EXERCISE DETAILS: Please rewrite all the entries below with every "Viewport" changed to "Window", leaving everything else as it is.

SUPPLIED RECORDS:
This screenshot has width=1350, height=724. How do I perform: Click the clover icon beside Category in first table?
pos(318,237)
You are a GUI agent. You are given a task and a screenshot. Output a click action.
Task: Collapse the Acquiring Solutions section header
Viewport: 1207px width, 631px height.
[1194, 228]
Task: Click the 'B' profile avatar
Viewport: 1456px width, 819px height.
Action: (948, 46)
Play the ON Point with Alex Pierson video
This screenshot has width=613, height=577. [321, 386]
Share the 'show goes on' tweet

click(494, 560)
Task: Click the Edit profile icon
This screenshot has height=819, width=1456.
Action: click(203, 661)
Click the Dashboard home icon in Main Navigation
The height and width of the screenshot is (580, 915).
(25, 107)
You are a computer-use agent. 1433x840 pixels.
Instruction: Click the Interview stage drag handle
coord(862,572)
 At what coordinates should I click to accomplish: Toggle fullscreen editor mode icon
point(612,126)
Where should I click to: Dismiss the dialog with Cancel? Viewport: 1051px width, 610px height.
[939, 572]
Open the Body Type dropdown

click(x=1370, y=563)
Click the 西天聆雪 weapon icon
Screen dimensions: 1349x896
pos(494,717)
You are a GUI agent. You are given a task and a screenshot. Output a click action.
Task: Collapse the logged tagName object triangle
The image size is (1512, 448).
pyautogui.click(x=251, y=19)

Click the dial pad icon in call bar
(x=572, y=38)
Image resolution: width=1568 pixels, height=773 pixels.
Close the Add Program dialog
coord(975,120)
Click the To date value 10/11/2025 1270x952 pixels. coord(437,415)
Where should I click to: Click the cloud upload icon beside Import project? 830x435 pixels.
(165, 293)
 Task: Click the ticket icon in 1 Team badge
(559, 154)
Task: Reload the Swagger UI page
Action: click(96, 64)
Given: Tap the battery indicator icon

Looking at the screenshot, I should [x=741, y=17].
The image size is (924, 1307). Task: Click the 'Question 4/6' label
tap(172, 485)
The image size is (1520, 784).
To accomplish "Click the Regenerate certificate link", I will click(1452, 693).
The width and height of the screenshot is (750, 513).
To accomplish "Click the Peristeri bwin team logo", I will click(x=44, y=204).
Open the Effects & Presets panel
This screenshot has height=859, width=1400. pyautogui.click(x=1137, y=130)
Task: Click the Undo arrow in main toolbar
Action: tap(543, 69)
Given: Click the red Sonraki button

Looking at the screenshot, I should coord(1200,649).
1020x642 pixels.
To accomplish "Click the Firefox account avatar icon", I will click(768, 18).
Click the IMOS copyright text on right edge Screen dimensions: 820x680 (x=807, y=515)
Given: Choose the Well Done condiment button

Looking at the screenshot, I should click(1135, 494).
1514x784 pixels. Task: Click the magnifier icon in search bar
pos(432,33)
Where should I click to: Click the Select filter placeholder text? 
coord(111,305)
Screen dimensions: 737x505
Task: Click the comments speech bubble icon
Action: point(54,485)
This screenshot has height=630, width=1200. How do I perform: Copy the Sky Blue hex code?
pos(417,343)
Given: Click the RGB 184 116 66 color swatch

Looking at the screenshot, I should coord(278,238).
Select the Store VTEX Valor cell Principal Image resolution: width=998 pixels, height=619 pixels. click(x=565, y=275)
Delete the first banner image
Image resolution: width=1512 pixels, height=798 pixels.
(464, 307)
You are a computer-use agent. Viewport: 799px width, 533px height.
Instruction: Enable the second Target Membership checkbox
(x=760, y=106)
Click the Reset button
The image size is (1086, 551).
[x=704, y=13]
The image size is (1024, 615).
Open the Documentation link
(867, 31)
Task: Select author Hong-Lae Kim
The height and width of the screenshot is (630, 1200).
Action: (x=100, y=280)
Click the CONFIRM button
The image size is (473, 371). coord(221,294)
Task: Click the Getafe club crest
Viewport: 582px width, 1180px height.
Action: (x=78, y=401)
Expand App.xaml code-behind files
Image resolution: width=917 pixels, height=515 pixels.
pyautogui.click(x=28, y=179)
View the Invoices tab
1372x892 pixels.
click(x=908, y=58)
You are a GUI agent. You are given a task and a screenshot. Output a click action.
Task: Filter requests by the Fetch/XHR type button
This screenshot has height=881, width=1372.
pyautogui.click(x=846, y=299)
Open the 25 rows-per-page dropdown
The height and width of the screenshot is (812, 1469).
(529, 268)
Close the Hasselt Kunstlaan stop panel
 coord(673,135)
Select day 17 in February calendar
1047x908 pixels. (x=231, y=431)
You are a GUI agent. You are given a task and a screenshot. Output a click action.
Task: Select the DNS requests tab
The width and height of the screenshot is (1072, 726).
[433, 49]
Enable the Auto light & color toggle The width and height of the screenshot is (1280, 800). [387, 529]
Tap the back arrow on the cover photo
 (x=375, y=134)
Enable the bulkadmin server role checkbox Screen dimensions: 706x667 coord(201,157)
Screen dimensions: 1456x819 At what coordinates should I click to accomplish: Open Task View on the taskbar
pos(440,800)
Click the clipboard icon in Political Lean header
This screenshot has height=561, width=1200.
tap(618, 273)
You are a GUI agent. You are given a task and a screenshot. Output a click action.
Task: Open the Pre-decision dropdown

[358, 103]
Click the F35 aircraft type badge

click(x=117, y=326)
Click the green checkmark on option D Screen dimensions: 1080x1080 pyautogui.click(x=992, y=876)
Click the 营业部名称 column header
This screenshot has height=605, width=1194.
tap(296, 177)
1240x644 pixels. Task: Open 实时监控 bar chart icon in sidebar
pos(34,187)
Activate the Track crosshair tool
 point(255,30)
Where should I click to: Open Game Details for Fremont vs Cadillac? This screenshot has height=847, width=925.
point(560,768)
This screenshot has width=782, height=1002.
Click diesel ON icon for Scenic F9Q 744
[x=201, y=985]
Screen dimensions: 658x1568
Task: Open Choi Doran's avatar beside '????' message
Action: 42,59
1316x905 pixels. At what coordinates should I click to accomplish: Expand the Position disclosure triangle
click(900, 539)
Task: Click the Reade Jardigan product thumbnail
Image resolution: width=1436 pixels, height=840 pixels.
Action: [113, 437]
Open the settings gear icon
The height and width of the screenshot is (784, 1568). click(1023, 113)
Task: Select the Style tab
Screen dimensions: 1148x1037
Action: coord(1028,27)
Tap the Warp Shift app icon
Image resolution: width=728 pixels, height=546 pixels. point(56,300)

REPLY:
This screenshot has width=1350, height=724. How do I perform: Click the clover icon beside Category in first table?
pos(318,237)
You are a GUI agent. You are given a task and a screenshot. Output a click action.
Task: Collapse the Acquiring Solutions section header
Window: 1207px width, 631px height.
[1194, 228]
Task: Click the 'B' profile avatar
Window: 1456px width, 819px height.
Action: (948, 46)
Play the ON Point with Alex Pierson video
This screenshot has width=613, height=577. [321, 386]
Share the 'show goes on' tweet

click(494, 560)
Task: Click the Edit profile icon
This screenshot has height=819, width=1456.
Action: click(203, 661)
Click the Dashboard home icon in Main Navigation
The height and width of the screenshot is (580, 915).
(25, 107)
You are a computer-use agent. 1433x840 pixels.
Instruction: Click the Interview stage drag handle
coord(862,572)
 At what coordinates should I click to accomplish: Toggle fullscreen editor mode icon
point(612,126)
Where should I click to: Dismiss the dialog with Cancel? Window: 1051px width, 610px height.
[939, 572]
Open the Body Type dropdown

click(x=1370, y=563)
Click the 西天聆雪 weapon icon
Screen dimensions: 1349x896
pos(494,717)
You are a GUI agent. You are given a task and a screenshot. Output a click action.
Task: Collapse the logged tagName object triangle
The image size is (1512, 448).
pyautogui.click(x=251, y=19)

Click the dial pad icon in call bar
(x=572, y=38)
Image resolution: width=1568 pixels, height=773 pixels.
Close the Add Program dialog
coord(975,120)
Click the To date value 10/11/2025 1270x952 pixels. coord(437,415)
Where should I click to: Click the cloud upload icon beside Import project? 830x435 pixels.
(165, 293)
 Task: Click the ticket icon in 1 Team badge
(559, 154)
Task: Reload the Swagger UI page
Action: click(96, 64)
Given: Tap the battery indicator icon

Looking at the screenshot, I should [x=741, y=17].
The image size is (924, 1307). Task: Click the 'Question 4/6' label
tap(172, 485)
The image size is (1520, 784).
To accomplish "Click the Regenerate certificate link", I will click(1452, 693).
The width and height of the screenshot is (750, 513).
To accomplish "Click the Peristeri bwin team logo", I will click(x=44, y=204).
Open the Effects & Presets panel
This screenshot has height=859, width=1400. pyautogui.click(x=1137, y=130)
Task: Click the Undo arrow in main toolbar
Action: tap(543, 69)
Given: Click the red Sonraki button

Looking at the screenshot, I should coord(1200,649).
1020x642 pixels.
To accomplish "Click the Firefox account avatar icon", I will click(768, 18).
Click the IMOS copyright text on right edge Screen dimensions: 820x680 (x=807, y=515)
Given: Choose the Well Done condiment button

Looking at the screenshot, I should click(1135, 494).
1514x784 pixels. Task: Click the magnifier icon in search bar
pos(432,33)
Where should I click to: Click the Select filter placeholder text? 
coord(111,305)
Screen dimensions: 737x505
Task: Click the comments speech bubble icon
Action: point(54,485)
This screenshot has height=630, width=1200. How do I perform: Copy the Sky Blue hex code?
pos(417,343)
Given: Click the RGB 184 116 66 color swatch

Looking at the screenshot, I should coord(278,238).
Select the Store VTEX Valor cell Principal Image resolution: width=998 pixels, height=619 pixels. click(x=565, y=275)
Delete the first banner image
Image resolution: width=1512 pixels, height=798 pixels.
(464, 307)
You are a computer-use agent. Window: 799px width, 533px height.
Instruction: Enable the second Target Membership checkbox
(x=760, y=106)
Click the Reset button
The image size is (1086, 551).
[x=704, y=13]
The image size is (1024, 615).
Open the Documentation link
(867, 31)
Task: Select author Hong-Lae Kim
The height and width of the screenshot is (630, 1200).
Action: (x=100, y=280)
Click the CONFIRM button
The image size is (473, 371). coord(221,294)
Task: Click the Getafe club crest
Window: 582px width, 1180px height.
Action: (x=78, y=401)
Expand App.xaml code-behind files
Image resolution: width=917 pixels, height=515 pixels.
pyautogui.click(x=28, y=179)
View the Invoices tab
1372x892 pixels.
click(x=908, y=58)
You are a GUI agent. You are given a task and a screenshot. Output a click action.
Task: Filter requests by the Fetch/XHR type button
This screenshot has height=881, width=1372.
pyautogui.click(x=846, y=299)
Open the 25 rows-per-page dropdown
The height and width of the screenshot is (812, 1469).
(529, 268)
Close the Hasselt Kunstlaan stop panel
 coord(673,135)
Select day 17 in February calendar
1047x908 pixels. (x=231, y=431)
You are a GUI agent. You are given a task and a screenshot. Output a click action.
Task: Select the DNS requests tab
The width and height of the screenshot is (1072, 726).
[433, 49]
Enable the Auto light & color toggle The width and height of the screenshot is (1280, 800). [387, 529]
Tap the back arrow on the cover photo
 (x=375, y=134)
Enable the bulkadmin server role checkbox Screen dimensions: 706x667 coord(201,157)
Screen dimensions: 1456x819 At what coordinates should I click to accomplish: Open Task View on the taskbar
pos(440,800)
Click the clipboard icon in Political Lean header
This screenshot has height=561, width=1200.
tap(618, 273)
You are a GUI agent. You are given a task and a screenshot. Output a click action.
Task: Open the Pre-decision dropdown

[358, 103]
Click the F35 aircraft type badge

click(x=117, y=326)
Click the green checkmark on option D Screen dimensions: 1080x1080 pyautogui.click(x=992, y=876)
Click the 营业部名称 column header
This screenshot has height=605, width=1194.
tap(296, 177)
1240x644 pixels. Task: Open 实时监控 bar chart icon in sidebar
pos(34,187)
Activate the Track crosshair tool
 point(255,30)
Where should I click to: Open Game Details for Fremont vs Cadillac? This screenshot has height=847, width=925.
point(560,768)
This screenshot has width=782, height=1002.
Click diesel ON icon for Scenic F9Q 744
[x=201, y=985]
Screen dimensions: 658x1568
Task: Open Choi Doran's avatar beside '????' message
Action: 42,59
1316x905 pixels. At what coordinates should I click to accomplish: Expand the Position disclosure triangle
click(900, 539)
Task: Click the Reade Jardigan product thumbnail
Image resolution: width=1436 pixels, height=840 pixels.
Action: [113, 437]
Open the settings gear icon
The height and width of the screenshot is (784, 1568). click(1023, 113)
Task: Select the Style tab
Screen dimensions: 1148x1037
Action: coord(1028,27)
Tap the Warp Shift app icon
Image resolution: width=728 pixels, height=546 pixels. point(56,300)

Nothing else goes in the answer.